_Trecho do documento_.
********

Edição 25 - 26.07.21
O escritor Domingos Pellegrini descreve a história de um dos principais polos do agro brasileiro
Com mais de três dezenas de livros publicados, entre coletâneas de contos, romances e histórias para o público juvenil, além de dois prêmios Jabuti, o londrinense Domingos Pellegrini, 71 anos, é conhecido, principalmente, como escritor. Mas, antes de se dedicar à ficção, Pellegrini foi jornalista. E, como repórter, descobriu a agricultura e tomou gosto pelo trabalho e pela cultura do campo. Foi de lá que brotaram algumas de suas principais obras, que ajudam a contar a história do desenvolvimento do norte do Paraná, um dos principais polos do agronegócio brasileiro.
Quando fazia parte da redação da Folha de Londrina, no início dos anos 1970, era responsável pela produção de matérias para o segundo caderno sobre os mais variados assuntos. Não importava se o tema era cultural ou policial: era preciso encher uma página. Em 1972, foi enviado para visitar o recém-criado Instituto Agronômico do Paraná (Iapar). Na época, a instituição ocupava uma casa no centro da cidade e era formada por uma pequena equipe. Foi recepcionado pelo então presidente, Raul Juliatto. “Uma hora e meia de conversa depois, eu havia me tornado um entusiasmado pela agricultura”, conta Pellegrini.

********

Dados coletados
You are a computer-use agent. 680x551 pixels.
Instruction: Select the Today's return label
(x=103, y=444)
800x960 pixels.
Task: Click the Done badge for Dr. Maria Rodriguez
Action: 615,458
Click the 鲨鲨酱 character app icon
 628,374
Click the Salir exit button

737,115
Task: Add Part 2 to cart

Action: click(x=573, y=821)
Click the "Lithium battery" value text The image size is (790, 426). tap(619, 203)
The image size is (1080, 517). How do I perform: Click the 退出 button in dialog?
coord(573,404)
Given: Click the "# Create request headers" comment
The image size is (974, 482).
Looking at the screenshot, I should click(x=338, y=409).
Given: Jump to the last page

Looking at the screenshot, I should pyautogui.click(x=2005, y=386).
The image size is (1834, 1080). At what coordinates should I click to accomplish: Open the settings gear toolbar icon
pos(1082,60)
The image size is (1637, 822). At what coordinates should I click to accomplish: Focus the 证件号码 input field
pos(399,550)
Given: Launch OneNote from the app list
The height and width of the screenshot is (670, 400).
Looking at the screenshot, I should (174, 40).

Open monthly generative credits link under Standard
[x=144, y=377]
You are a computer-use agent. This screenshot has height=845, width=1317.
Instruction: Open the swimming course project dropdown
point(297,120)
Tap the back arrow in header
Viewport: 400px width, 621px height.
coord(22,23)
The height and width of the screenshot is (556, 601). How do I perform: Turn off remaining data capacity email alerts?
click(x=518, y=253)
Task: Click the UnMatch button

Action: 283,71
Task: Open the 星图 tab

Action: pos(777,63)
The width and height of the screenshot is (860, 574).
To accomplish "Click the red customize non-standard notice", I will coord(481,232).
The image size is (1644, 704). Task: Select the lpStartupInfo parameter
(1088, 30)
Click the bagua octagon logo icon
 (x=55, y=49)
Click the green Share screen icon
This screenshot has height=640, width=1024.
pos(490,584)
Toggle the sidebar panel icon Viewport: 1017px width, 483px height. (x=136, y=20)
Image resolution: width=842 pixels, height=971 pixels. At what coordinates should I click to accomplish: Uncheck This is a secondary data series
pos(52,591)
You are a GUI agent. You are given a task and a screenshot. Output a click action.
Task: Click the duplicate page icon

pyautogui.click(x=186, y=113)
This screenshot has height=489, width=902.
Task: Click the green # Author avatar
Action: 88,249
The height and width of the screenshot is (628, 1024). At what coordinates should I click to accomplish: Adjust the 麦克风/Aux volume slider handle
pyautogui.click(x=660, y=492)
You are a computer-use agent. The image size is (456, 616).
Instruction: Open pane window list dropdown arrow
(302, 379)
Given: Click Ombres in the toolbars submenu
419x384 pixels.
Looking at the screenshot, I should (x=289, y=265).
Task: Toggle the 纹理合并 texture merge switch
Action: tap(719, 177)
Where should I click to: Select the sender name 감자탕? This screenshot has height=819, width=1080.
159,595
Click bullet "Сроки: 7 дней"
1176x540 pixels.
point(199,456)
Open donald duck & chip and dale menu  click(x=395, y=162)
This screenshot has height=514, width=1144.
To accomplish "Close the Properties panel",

********

_Exercícios_.
• A. Traduza para o inglês esta frase do trecho sobre Domingos Pellegrini: "Mas, antes de se dedicar à ficção, Pellegrini foi jornalista."
• B. Escreva a continuação do trecho sobre Domingos Pellegrini, começando logo após a última frase.
Os registros não têm relação com o trecho.

_Respostas_.
• A. But before devoting himself to fiction, Pellegrini was a journalist.

• B.
“Fui começando a descobrir um mundo. Eu era neto de tropeiro. Havia nascido em uma cidade efervescente, capital mundial do café, com uma mistura de negros e brancos, de brasileiros de todos os estados e gente de 30 países”, diz o escritor. Por querer, se tornou repórter do agro. Entrevistou, por exemplo, o produtor Herbert Bartz (1937-2021), precursor da técnica do plantio direto no Brasil.
Foi também como repórter que conheceu o grande pecuarista Celso Garcia Cid, ou Seo Celso, como era conhecido. “Fui conversar com ele meio a contragosto. Na época, eu era comunista e ele era um empresário”, afirma Pellegrini. Em 1960, Garcia Cid foi responsável por trazer ao Brasil um pequeno rebanho puro de zebuínos, vindos da Índia, após anos de pedidos de importação dos animais feitos ao Ministério da Agricultura, uma aventura que mudou de vez a pecuária brasileira. Pellegrini foi surpreendido pela personalidade e visão do pecuarista. “Na entrevista vi que ele não olhava só para o grande produtor. Ele entendia os pequenos. Tinha uma visão de estadista sobre a crise que afetava esses pequenos açougues na época.”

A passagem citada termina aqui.